★★ / ★★★★
Rintaro (Rintaro Sawamoto) and Atsuko (Atsuko Okatsuka), siblings, decide to go on a two-week trip to America despite their father’s disapproval. With a few more days left before they must go back to Japan, their vehicle breaks down and they find themselves stuck in Littlerock, a small town in the county of Los Angeles. Their plan is to go to San Francisco for some fun and then head to Manzanar, a camp where thousands of Japanese-Americans were imprisoned during World War II. After partying with some Americans, however, Atsuko, who neither speaks nor understands a word of English, decides to stay while her brother heads to the Bay Area.
“Littlerock,” directed by Mike Ott, is deceptively simple because of the way it is shot, but it has something important to say about the westernization of international visitors who wish to experience the American lifestyle and the attitudes toward those who are considered alien. Because its ideas are ambitious, a complex characterization of its lead characters is necessary to unearth and highlight the messages it wishes to convey. But since the film lacks fleshing out of its main players, there is plenty of set-up but no defining punch.

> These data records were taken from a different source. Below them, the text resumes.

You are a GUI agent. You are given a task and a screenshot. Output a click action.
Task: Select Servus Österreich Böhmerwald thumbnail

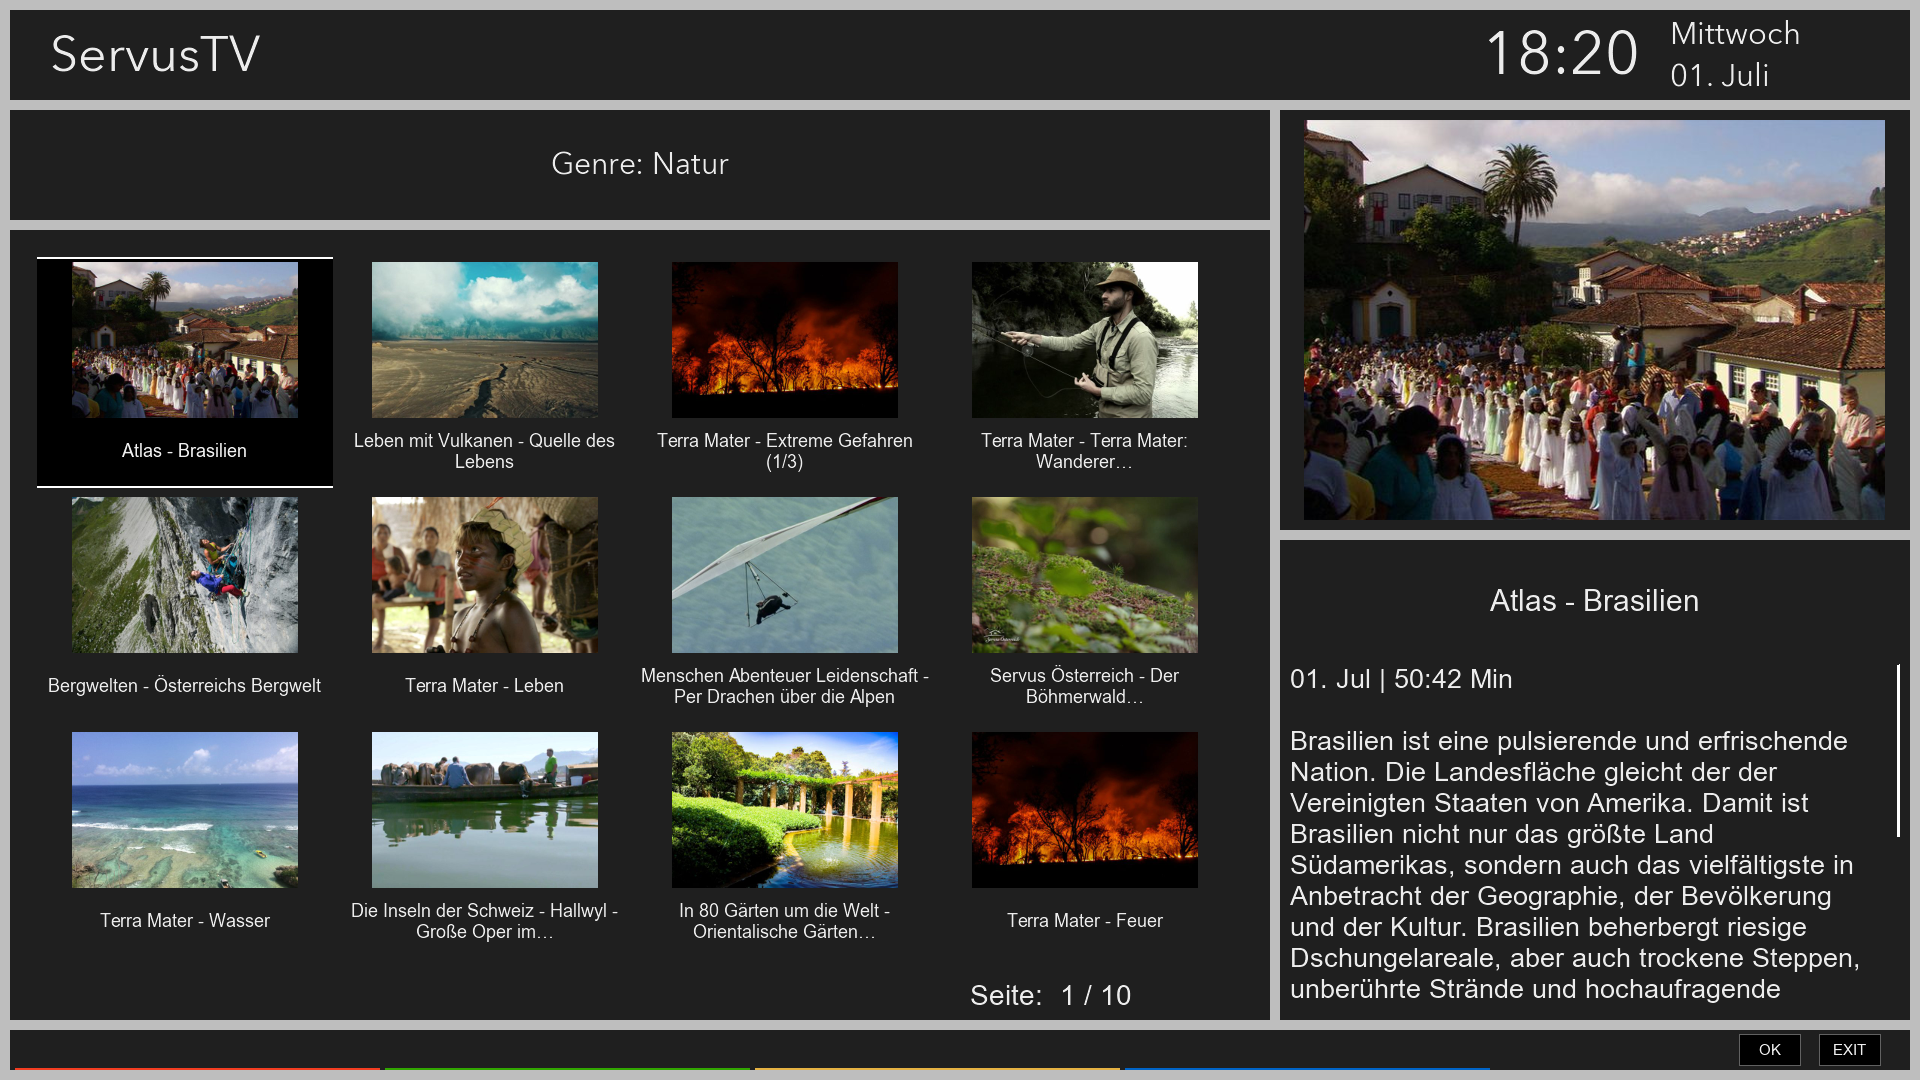[x=1085, y=575]
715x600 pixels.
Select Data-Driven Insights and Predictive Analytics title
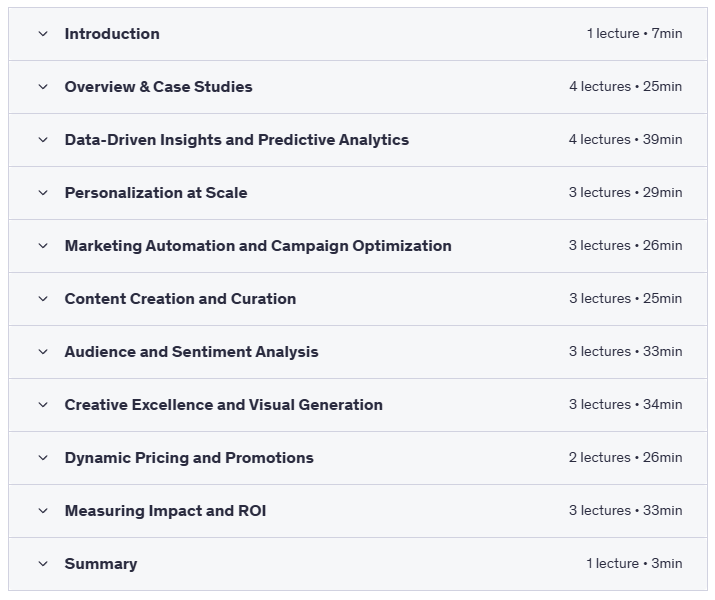point(236,140)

Atsuko and Rintaro meet a man named Cory (Cory Zacharia) at a party in a motel. Cory is a colorful person, to say the least, and is friendly enough to show them around town so they welcome his generosity. While it is inevitable that some may consider him verging on annoying, I liked him because his energy sets fire on the mundane. Without his cooky personality, the screenplay would have been a bore. Notice that he is the only one to talk about his dreams, no matter how ridiculous they may sound.
Much of the humor in the film depends on the things Cory says or does like his consideration of perhaps pursuing a modeling career. We are able to laugh at him but we do not make fun because there is a sincerity behind his words. Meanwhile, there is a layer of seriousness that runs through the slow days because Cory owes Brody (Ryan Dillon) some money. Cory is pushed around and somehow buys more time but he knows there is no way he can pay the collector. The constant threat of violence creates some level of suspense. This makes Cory the most interesting character of the bunch, not the siblings.
The Japanese siblings are appropriately treated like visitors. They observe more than they speak. When they interact, they interact minimally. I related a lot with how they must have felt because when I had recently moved to America and did not know much English, my thoughts were rarely verbalized. It was a constant struggle to express not only an idea but also the implications that come with them. You are imprisoned in your own body when you are supposedly in the land of the free.
The best parts of “Littlerock,” written by Mike Ott, Atsuko Okatsuka, and Carl Bird McLaughlin, is when two people try to decipher what the other person is saying. There is a rhythm in these scenes: the camera up close in order to capture the confusion in the characters’ eyes, the dialogue punctuated by silences, and the eventual act of losing the enthusiasm to express an idea that was exciting ten seconds ago. Nevertheless, not all of these scenes work. Atsuko, especially, is somewhat bland. Okatsuka is good at looking sad but perhaps a few carefully placed internal monologues might have given her character a bit of life.